Le mécanisme de la décote, qui permet de réduire voire d’annuler l’impôt des foyers faiblement imposés, est en outre renforcé afin de mieux lisser l’entrée dans l’impôt des ménages dans la première tranche de revenus.
Grâce au prélèvement à la source, elle se traduira par un allégement d’impôt pour tous les Français concernés dès janvier 2020.
Cette réforme du barème de l'impôt sur le revenu s'appliquera à compter de l’imposition des revenus de l’année 2020.
Suppression de la taxe d’habitation sur la résidence principale
Le PLF prévoit la suppression totale et définitive de la taxe d’habitation sur les résidences principales.
- Pour 80 % des foyers fiscaux, la taxe d’habitation sera définitivement supprimée en 2020, après avoir été allégée de 30 % en 2018 puis de 65 % en 2019.
- Pour les 20 % des ménages restants, l’allègement sera de 30 % en 2021, puis de 65 % en 2022.
En 2023, plus aucun foyer ne paiera de taxe d’habitation sur sa résidence principale : la réforme bénéficiera au total à 24,4 millions de foyers pour un gain moyen de 723€.
Simplification de la déclaration de l’impôt sur le revenu
Pour de nombreux Français, la déclaration pré-remplie de revenus mise à disposition chaque année par l’administration fiscale ne nécessite ni compléments ni rectifications.
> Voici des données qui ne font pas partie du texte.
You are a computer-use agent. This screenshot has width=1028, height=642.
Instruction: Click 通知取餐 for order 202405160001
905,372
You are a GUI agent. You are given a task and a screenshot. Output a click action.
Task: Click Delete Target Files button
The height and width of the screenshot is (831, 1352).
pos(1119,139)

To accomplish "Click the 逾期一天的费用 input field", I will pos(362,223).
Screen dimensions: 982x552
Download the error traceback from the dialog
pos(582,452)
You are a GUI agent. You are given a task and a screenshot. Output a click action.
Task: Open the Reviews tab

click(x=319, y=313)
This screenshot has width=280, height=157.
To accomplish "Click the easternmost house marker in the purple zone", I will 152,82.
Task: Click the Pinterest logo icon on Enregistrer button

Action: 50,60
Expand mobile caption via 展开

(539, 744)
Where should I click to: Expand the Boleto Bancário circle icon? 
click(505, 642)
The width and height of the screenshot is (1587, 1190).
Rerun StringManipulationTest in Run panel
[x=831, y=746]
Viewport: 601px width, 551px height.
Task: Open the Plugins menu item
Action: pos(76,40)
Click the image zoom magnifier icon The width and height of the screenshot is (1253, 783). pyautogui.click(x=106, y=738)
C’est notamment le cas des foyers fiscaux dont les revenus sont intégralement transmis à la DGFiP par des tiers (employeurs, caisses de retraite, etc.).
La mise en œuvre du prélèvement à la source depuis le 1er janvier 2019 a permis de systématiser et fiabiliser cette transmission d’informations. Cependant, les contribuables ont toujours l’obligation de souscrire et de transmettre leur déclaration de revenus, en ligne ou au format papier.
À partir de 2020, les foyers fiscaux répondant à certains critères (environ 12 millions), pourront remplir cette obligation de manière tacite.
- Dès lors qu’ils n’ont rien à modifier ou à ajouter aux informations dont dispose l’administration fiscale, ils n’auront plus aucune démarche à effectuer. Dans ce cas, leur impôt sur le revenu et leurs prélèvements sociaux seront calculés sur la base de ces seules informations.
- Dans le cas contraire, ils pourront procéder à une déclaration classique pour signaler à l’administration fiscale les informations à corriger ou à compléter.
Pour les contribuables inconnus de l’administration ou pour ceux dont la situation rend très probable que l’administration ne dispose pas de données exactes et exhaustives (par ex. les travailleurs indépendants, les titulaires de revenus fonciers, etc.) l’obligation déclarative perdure.
Divers
Suppression de taxes à faible rendement
Les taxes à faible rendement complexifient le droit fiscal, impliquent des formalités administratives supplémentaires et nuisent à la compétitivité des entreprises. De plus, elles peuvent générer des coûts importants pour les services chargés de leur recouvrement et de leur contrôle.
Après la suppression de 26 taxes par la loi de finances pour 2019, 18 suppressions sont prévues dès le texte initial du PLF.
Compte tenu des suppressions déjà votées dans la Loi de Finances pour 2019, près de 600 M€ de petites taxes auront ainsi été supprimées entre 2019 et 2021.
Répartition de la taxe pour frais de chambres de commerce et d’industrie (TCCI)
Dans le cadre de la réforme du réseau des chambres de commerce et d’industrie (CCI) prévue par la loi PACTE, le ministre de l’Économie et des Finances a annoncé une baisse progressive de l’ordre de 400 M€ sur quatre ans du produit de la taxe pour frais de chambres de commerce et d’industrie (TCCI).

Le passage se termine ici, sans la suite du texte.